ERTICO’s thought leaders are often protagonists at Europe’s most important events in the ITS world. Now, it’s the turn of Jim Beveridge to discuss the topic on everyone’s lips: 5G.
Following the wave of interest generated at the ITS World Congress, Jim Beveridge, ERTICO’s expert on 5G and blockchain took part in the expert panel at 5G Techritory, a high level conference organised by the Latvian Government in Riga, Latvia.
Attended by innovators, business persons, investors and legislators, the aim of this event was to discuss the establishment of a common ground amongst key actors in the field of 5G technologies and to discuss the various challenges involved in implementing 5G networks that support the roadmap on Smart Mobility.
Mr. Beveridge outlined the issues surrounding 5G technology applied to Autonomous Vehicles and security. This includes issues related to cyber-attacks threatening the chips powering the autonomous car to network vulnerabilities and managing the protection of the electronic modules in the vehicle.
His overall view, however, on the deployment of 5G in support of a Smart Mobility roadmap is positive and he believes it is important to acknowledge that progress that has been made in relation to cyber-attacks. He pointed out the support that the semiconductor industry has given to the automotive industry for decades, to counter threats.

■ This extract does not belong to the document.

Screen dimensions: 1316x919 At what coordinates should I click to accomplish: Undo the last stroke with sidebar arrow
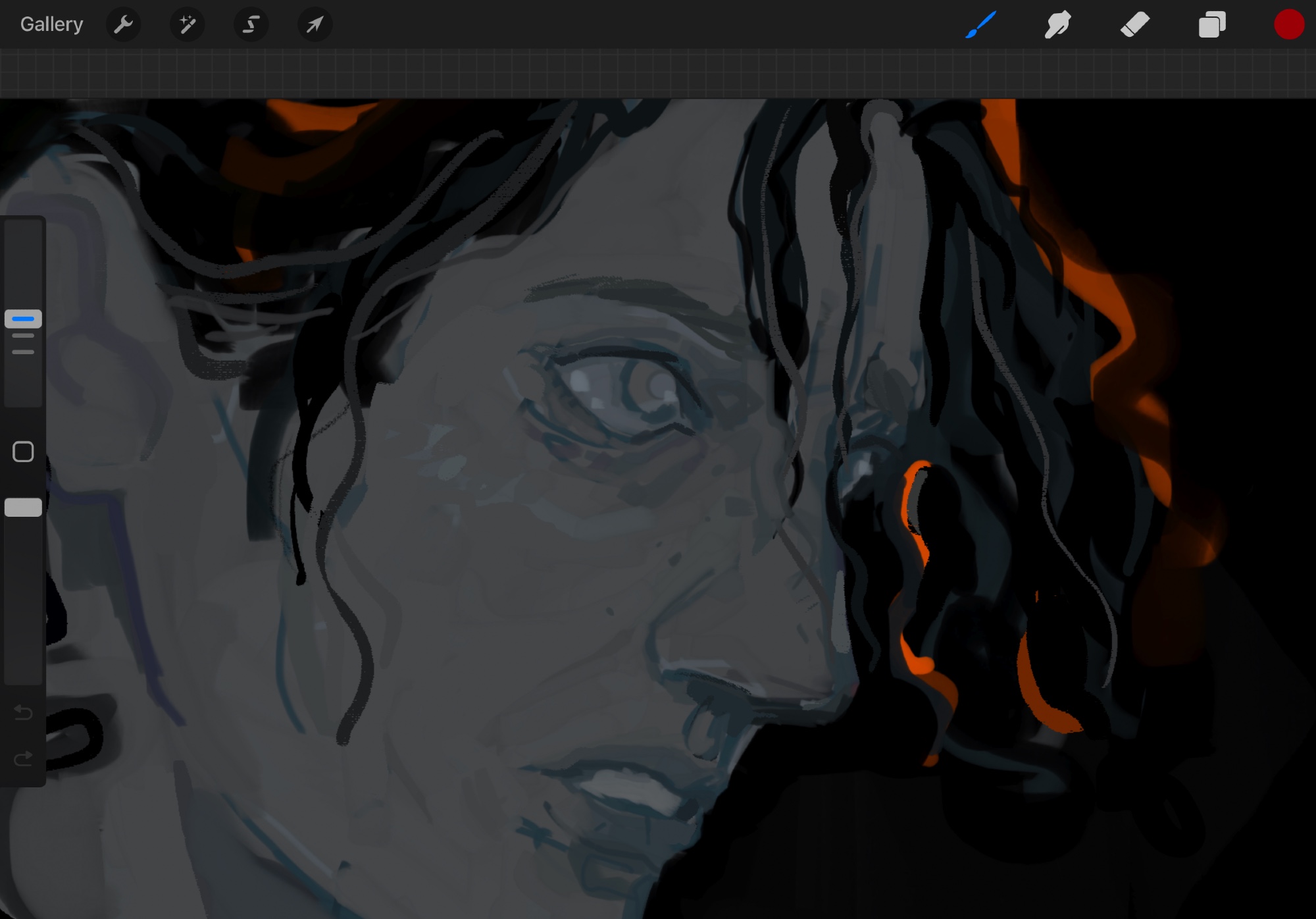23,712
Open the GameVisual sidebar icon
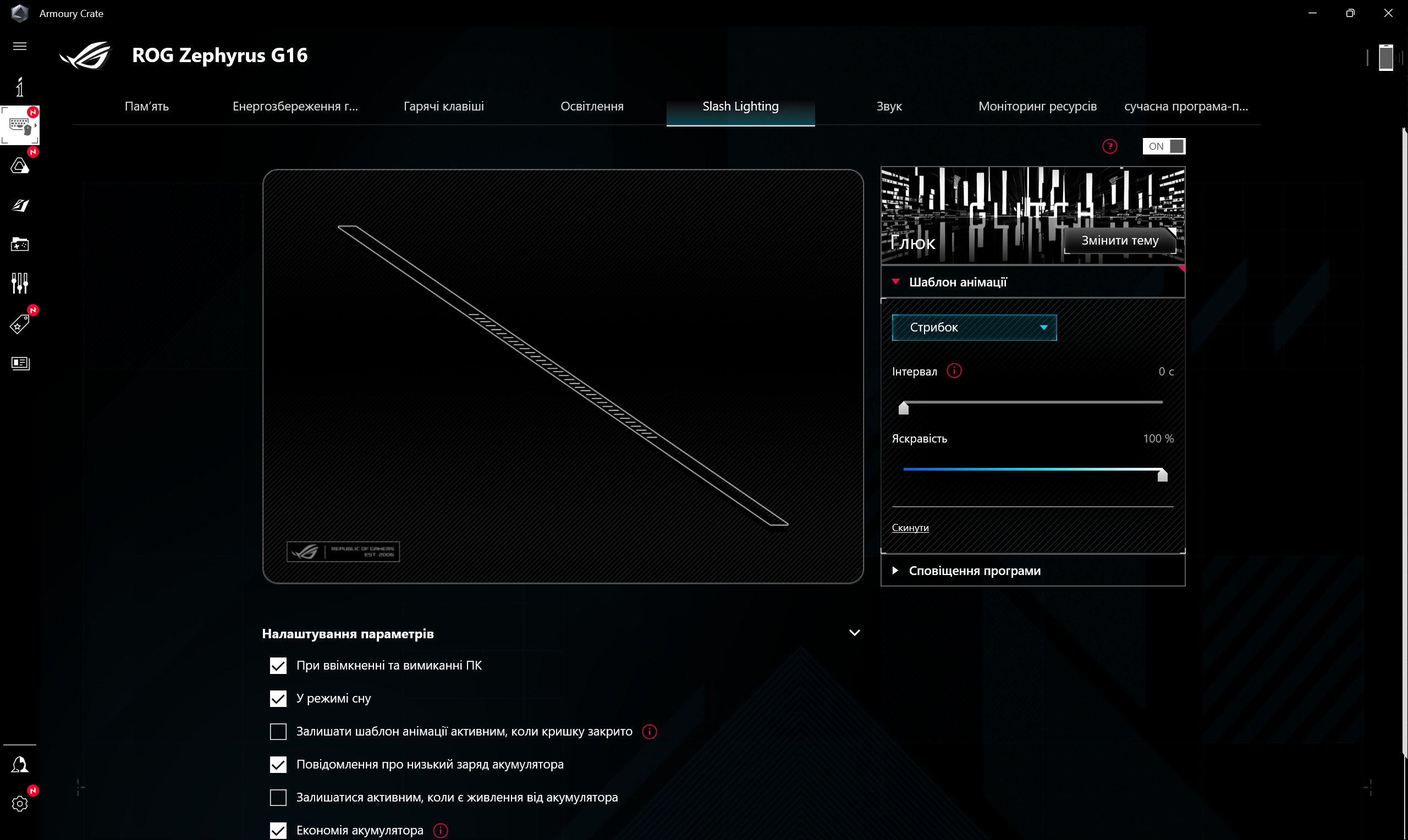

The car of the future, in addition to enjoying 5G connectivity, will have to cope with a wide range of networks (2G,3G,4G,5G, Lora, WiFi). The more wireless networks the car is connected to, the greater the potential attack surface and of course the greater the challenge of protection. However, with the introduction of automation, alternative solutions such as Google’s Zero Touch Network or Juniper’s Self Drive networks that protect the core networks are available. “This protection is moving from the core networks to the radio access network”, said Mr Beveridge, who then continued “We can expect specialist security services to be offered to the transportation sector.”
ERTICO’s expert also focussed on the challenge of protecting electronic modules in the car. “Autonomous Vehicles can have upwards of 40 electronic modules that are essentially computers. These computers will need to be updated with firmware, their operating systems will have to be patched against system vulnerabilities and new application will have to be loaded. This will all have to be done using state of the art cryptography”, he said. Remaining questions are who will take responsibility for the updates, manage the secure keys required for authentication and the entire train of trust, or who will pay out when something goes wrong or data is breached. Will it be the car producer, the leasing company, the network provider or the insurance company?
Despite the questions that remain, Mr Beveridge said that “The future for 5G, as demonstrated by the eager Conference participants, has great potential”, said Mr Beveridge. “This session on Wireless Communication for Vehicle Safety and Automated Driving with fellow participants from Nokia, Bite Group and ERTICO Partner TNO demonstrated the tremendous potential for the technology without glossing over the thorny issues that need to be tackled on the road to success”.
The next event where ERTICO’s thought leaders will initiate discussion on new solutions for smarter and more connected mobility is Fleet Live 2018 on the 9 and 10 October in Birmingham, UK Our expert Piia Karjalainen will speak about MaaS and how it will affect the market surrounding fleet management and change the role of fleets.